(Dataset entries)
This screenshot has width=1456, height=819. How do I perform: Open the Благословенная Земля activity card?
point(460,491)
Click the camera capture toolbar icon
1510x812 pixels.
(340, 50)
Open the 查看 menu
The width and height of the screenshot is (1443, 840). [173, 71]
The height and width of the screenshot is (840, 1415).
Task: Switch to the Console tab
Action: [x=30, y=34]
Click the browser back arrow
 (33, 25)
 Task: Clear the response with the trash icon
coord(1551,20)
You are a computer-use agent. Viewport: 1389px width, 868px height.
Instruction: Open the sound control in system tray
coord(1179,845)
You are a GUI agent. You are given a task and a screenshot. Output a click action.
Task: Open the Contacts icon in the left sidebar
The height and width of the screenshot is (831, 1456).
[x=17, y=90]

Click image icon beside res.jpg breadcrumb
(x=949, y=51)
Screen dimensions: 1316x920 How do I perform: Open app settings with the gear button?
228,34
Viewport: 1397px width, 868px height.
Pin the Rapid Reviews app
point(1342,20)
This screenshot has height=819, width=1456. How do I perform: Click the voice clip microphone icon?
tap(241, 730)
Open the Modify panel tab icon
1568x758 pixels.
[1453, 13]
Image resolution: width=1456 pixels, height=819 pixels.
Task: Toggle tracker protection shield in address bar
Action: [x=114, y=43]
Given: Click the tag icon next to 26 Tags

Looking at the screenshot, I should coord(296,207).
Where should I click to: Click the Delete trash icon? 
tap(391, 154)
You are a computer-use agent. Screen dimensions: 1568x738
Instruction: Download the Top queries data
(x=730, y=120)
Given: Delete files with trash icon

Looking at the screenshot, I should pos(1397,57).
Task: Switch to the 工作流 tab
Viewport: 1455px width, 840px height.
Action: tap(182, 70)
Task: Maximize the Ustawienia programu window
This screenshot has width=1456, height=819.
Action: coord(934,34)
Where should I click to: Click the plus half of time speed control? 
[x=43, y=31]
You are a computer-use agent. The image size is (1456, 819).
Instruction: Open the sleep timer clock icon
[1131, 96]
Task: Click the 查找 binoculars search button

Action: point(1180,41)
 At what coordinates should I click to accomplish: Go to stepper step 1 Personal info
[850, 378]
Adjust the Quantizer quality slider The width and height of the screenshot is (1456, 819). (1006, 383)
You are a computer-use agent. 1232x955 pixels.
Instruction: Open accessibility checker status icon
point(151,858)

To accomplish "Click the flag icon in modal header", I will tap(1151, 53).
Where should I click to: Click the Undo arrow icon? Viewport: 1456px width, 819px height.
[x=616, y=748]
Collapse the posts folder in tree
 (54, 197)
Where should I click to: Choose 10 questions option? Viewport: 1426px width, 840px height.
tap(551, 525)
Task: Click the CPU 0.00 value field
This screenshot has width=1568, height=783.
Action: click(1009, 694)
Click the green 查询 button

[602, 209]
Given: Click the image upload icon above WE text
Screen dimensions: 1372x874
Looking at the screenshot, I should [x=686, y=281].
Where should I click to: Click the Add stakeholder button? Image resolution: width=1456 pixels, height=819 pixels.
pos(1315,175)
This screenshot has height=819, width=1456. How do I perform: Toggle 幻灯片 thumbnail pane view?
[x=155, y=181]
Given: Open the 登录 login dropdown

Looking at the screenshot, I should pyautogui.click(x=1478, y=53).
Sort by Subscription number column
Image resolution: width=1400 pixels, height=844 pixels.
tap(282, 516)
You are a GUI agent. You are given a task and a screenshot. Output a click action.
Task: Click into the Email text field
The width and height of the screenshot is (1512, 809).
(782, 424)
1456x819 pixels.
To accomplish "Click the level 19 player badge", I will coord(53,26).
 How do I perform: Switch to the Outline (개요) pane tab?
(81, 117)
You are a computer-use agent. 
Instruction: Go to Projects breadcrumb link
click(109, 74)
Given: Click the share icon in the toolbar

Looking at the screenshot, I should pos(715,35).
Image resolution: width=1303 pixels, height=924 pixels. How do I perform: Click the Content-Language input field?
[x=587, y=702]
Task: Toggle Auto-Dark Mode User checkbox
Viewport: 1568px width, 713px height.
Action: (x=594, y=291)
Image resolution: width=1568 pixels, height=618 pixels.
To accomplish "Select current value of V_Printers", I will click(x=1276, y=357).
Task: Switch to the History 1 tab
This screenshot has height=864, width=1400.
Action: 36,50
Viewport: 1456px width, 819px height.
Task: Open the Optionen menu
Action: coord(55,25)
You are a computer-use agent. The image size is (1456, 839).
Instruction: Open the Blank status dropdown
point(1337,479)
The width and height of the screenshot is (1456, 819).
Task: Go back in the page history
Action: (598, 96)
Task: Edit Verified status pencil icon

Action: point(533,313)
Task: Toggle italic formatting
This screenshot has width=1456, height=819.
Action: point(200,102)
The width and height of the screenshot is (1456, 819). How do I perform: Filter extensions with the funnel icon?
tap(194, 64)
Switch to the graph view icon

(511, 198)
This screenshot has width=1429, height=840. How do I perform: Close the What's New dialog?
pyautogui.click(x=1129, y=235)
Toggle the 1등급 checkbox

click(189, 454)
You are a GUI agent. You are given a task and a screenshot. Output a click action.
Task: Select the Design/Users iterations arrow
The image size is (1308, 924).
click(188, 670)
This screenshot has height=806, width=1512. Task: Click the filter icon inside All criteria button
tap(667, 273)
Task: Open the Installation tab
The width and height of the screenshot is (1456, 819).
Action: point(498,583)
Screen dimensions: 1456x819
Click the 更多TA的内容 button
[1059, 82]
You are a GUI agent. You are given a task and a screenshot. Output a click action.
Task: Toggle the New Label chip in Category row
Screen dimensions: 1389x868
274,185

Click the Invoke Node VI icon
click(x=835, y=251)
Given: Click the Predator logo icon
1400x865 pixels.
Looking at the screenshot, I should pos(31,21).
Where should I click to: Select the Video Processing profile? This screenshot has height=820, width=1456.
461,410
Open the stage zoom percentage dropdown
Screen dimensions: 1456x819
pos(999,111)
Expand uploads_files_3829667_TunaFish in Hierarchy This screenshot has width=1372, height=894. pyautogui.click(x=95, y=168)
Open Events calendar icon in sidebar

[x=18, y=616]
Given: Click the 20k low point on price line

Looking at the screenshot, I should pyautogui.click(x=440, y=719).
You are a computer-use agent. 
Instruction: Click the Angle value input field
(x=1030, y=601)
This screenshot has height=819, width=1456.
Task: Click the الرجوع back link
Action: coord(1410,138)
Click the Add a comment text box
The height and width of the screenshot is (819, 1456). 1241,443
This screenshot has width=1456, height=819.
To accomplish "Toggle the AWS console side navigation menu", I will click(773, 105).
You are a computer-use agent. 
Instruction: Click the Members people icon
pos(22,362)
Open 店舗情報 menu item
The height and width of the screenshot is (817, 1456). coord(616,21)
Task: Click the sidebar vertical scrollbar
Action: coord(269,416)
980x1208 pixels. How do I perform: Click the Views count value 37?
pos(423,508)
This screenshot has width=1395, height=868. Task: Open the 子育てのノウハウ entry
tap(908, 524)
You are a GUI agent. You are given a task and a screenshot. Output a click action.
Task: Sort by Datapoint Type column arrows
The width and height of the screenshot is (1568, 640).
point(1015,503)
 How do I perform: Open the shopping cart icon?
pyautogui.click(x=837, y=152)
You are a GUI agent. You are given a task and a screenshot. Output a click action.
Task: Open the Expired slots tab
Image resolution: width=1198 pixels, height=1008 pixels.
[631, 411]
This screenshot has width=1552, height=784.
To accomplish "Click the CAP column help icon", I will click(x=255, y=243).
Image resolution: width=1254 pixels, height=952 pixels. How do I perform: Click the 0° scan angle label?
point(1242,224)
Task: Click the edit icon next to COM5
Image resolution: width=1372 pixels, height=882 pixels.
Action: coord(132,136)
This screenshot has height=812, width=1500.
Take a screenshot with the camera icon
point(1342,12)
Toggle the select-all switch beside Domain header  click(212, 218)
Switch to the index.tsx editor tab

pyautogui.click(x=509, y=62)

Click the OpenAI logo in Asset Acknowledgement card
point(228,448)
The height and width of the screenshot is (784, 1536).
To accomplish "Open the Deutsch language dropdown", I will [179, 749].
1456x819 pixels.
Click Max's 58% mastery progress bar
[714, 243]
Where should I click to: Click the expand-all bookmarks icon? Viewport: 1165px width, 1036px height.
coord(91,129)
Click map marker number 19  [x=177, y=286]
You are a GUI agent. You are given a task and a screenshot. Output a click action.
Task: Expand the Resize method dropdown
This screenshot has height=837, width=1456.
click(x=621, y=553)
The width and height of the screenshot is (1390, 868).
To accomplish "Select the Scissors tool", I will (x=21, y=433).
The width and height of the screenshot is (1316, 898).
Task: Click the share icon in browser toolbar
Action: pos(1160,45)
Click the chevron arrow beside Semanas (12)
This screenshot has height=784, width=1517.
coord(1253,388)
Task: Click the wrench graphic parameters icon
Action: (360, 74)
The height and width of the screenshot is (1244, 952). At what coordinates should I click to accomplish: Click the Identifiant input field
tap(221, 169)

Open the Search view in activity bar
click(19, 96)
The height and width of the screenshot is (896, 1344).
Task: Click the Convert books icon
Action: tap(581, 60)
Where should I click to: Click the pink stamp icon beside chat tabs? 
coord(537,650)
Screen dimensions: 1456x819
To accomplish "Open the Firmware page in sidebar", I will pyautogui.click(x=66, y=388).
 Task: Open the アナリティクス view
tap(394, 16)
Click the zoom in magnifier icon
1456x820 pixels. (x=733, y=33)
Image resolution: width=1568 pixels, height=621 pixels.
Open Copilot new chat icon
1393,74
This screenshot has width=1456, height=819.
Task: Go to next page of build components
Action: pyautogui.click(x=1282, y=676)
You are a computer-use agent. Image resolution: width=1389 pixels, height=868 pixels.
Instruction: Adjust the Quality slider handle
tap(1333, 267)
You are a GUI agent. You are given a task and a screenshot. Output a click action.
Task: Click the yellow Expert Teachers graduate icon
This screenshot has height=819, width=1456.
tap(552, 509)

**Your assignment**
Return word for word the lines above from the line with "Open the 查看 menu" to the line with "Task: Switch to the 工作流 tab", including both and leaving out all others.

**Finished exercise**
Open the 查看 menu
The width and height of the screenshot is (1443, 840). [173, 71]
The height and width of the screenshot is (840, 1415).
Task: Switch to the Console tab
Action: [x=30, y=34]
Click the browser back arrow
 (33, 25)
 Task: Clear the response with the trash icon
coord(1551,20)
You are a computer-use agent. Viewport: 1389px width, 868px height.
Instruction: Open the sound control in system tray
coord(1179,845)
You are a GUI agent. You are given a task and a screenshot. Output a click action.
Task: Open the Contacts icon in the left sidebar
The height and width of the screenshot is (831, 1456).
[x=17, y=90]

Click image icon beside res.jpg breadcrumb
(x=949, y=51)
Screen dimensions: 1316x920 How do I perform: Open app settings with the gear button?
228,34
Viewport: 1397px width, 868px height.
Pin the Rapid Reviews app
point(1342,20)
This screenshot has height=819, width=1456. How do I perform: Click the voice clip microphone icon?
tap(241, 730)
Open the Modify panel tab icon
1568x758 pixels.
[1453, 13]
Image resolution: width=1456 pixels, height=819 pixels.
Task: Toggle tracker protection shield in address bar
Action: [x=114, y=43]
Given: Click the tag icon next to 26 Tags

Looking at the screenshot, I should coord(296,207).
Where should I click to: Click the Delete trash icon? 
tap(391, 154)
You are a computer-use agent. Screen dimensions: 1568x738
Instruction: Download the Top queries data
(x=730, y=120)
Given: Delete files with trash icon

Looking at the screenshot, I should pos(1397,57).
Task: Switch to the 工作流 tab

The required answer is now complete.